After some lunch and a swim, we were about to start the hiking trail when the guide casually told us that we couldn't take anything that we minded getting wet as we would have to swim through a cave. This was news to us. He took our passports and money with him in a dry bag but we had to leave our bags and cameras. We took a boat the 50m along the lake to the start of the trail. As we pulled away, the boat driver tried to light his cigarette and ended up falling out of the boat - luckily there were two other guides in the boat to take control and go and get him. None of us could stop laughing.

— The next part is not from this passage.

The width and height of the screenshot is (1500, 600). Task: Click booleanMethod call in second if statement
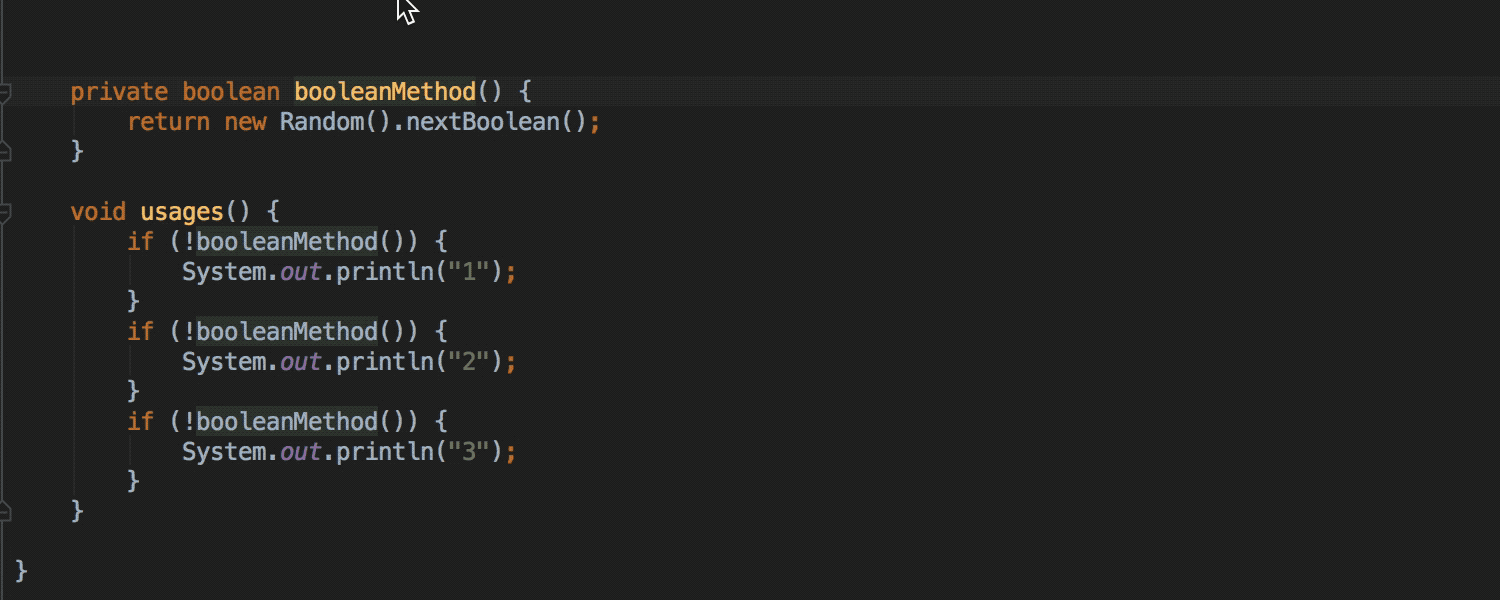pos(287,332)
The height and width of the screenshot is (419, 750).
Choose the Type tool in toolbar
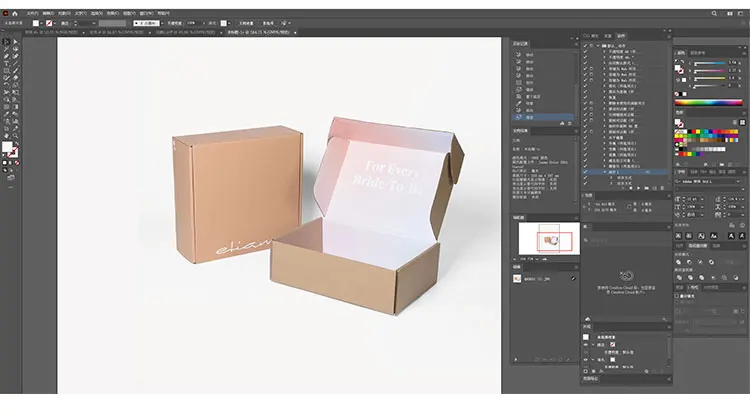click(x=5, y=62)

The hiking trail to the cave was scenic and quite easy despite having to wade up the river for most of it. We had four guides for our group of eight and they were all a really good laugh (one of them still soaking wet). After an hour or so we got to the cave. The two Italians who were on our trip decided to walk round instead so two of the guides went with them. The rest of us were given waterproof torches and we went in. Initially the cave was very big, the water was only ankle deep and there was often a dry section to walk on. We soon lost sight of daylight and could see bats and stalactites hanging from the roof. After about 20 minutes we came to a waterfall. We then backtracked slightly and entered a narrower side cave. There was a brief deep section up to our shoulders and then the cave got lower and required some climbing over rocks. Another 10 minutes later and we got to a long narrow channel that we had to swim through. There were ropes strung all along and the guides helped us. A short walk later and we sighted daylight. We came out in another cave and found the others waiting for us. From here it was only a 30 minute walk back to the boat.
After a drink at the floating guesthouse we took the long-tailed boat back across the lake. The same boat driver as before was driving and his earlier accident hadn't stopped him chain smoking the whole way back. When we got back to the songthaew, as it was Christmas Eve, everyone bought beer from the stalls there for the journey back. We had to get the songthaew driver to stop lots of times for toilet breaks. Back at Art's we had more drinks and their Christmas barbeque.
Christmas Day was a bit quieter as all the people we had met the day before were leaving. We lazed about all day and then had fish and rice for our Christmas dinner in a Thai restaurant. The next day we took a minibus to Surat Thani to catch the overnight train to Bangkok.